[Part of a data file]
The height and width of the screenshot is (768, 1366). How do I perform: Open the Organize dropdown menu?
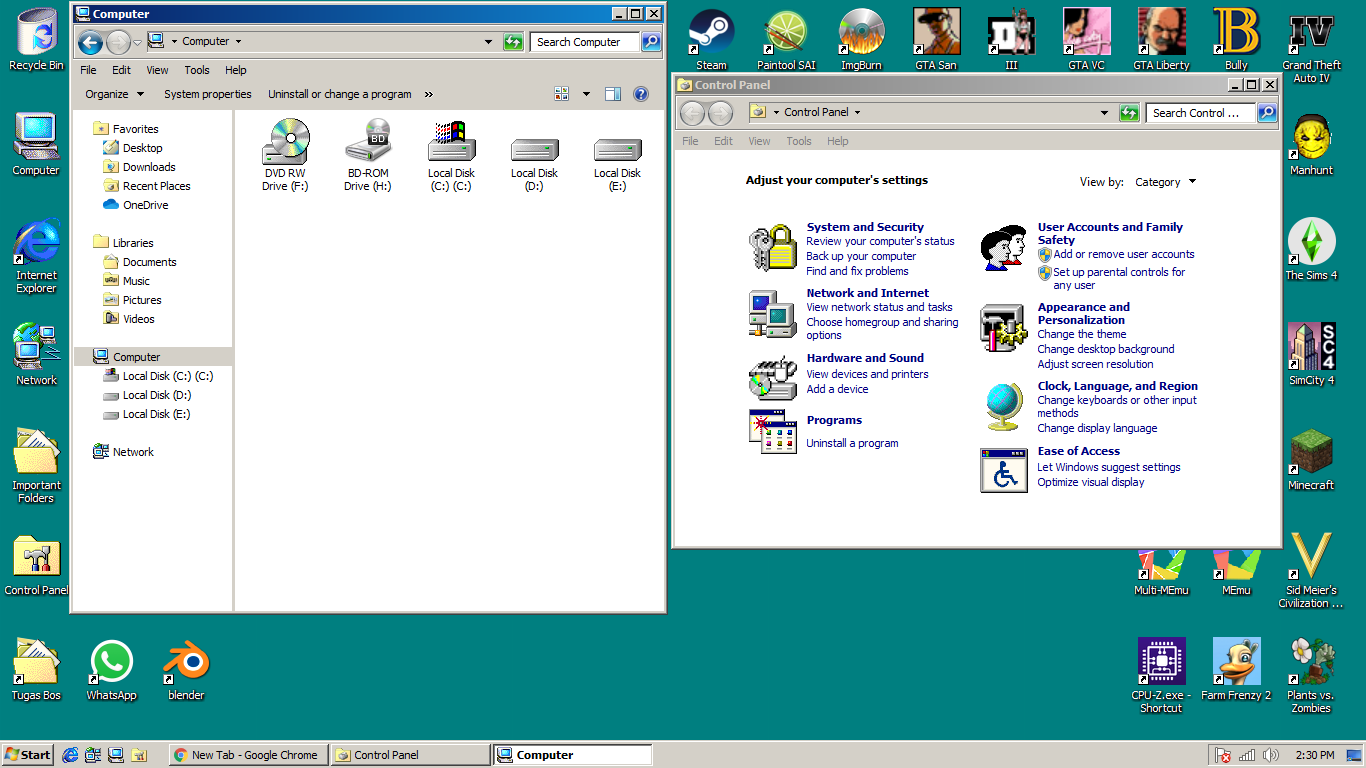114,94
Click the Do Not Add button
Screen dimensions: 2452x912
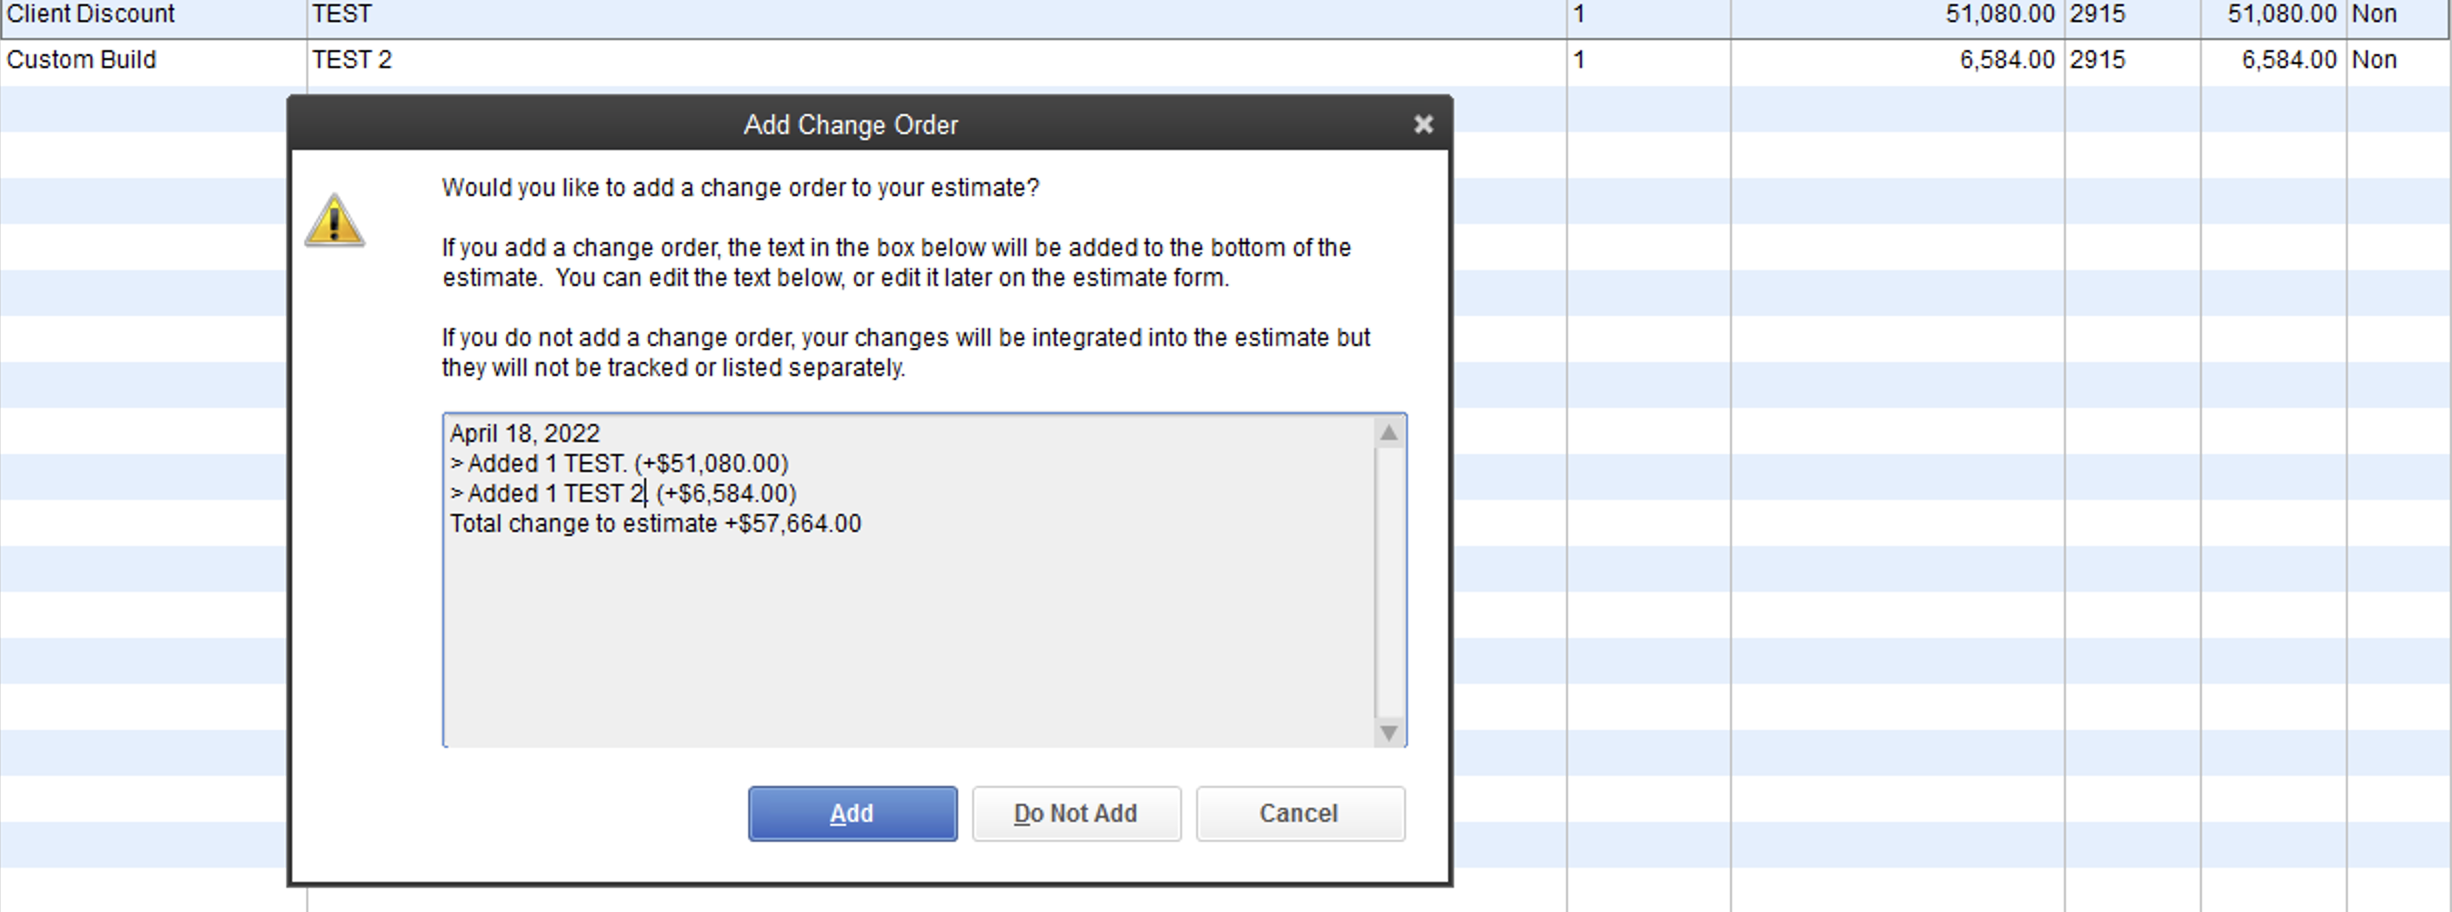coord(1075,813)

• **Work required**: Put each line of the entries above into a numbered list, skipping any blank lines. Omit the pictures from the list.

• **Answer in full**:
1. The height and width of the screenshot is (768, 1366). How do I perform: Open the Organize dropdown menu?
2. 114,94
3. Click the Do Not Add button
4. Screen dimensions: 2452x912
5. coord(1075,813)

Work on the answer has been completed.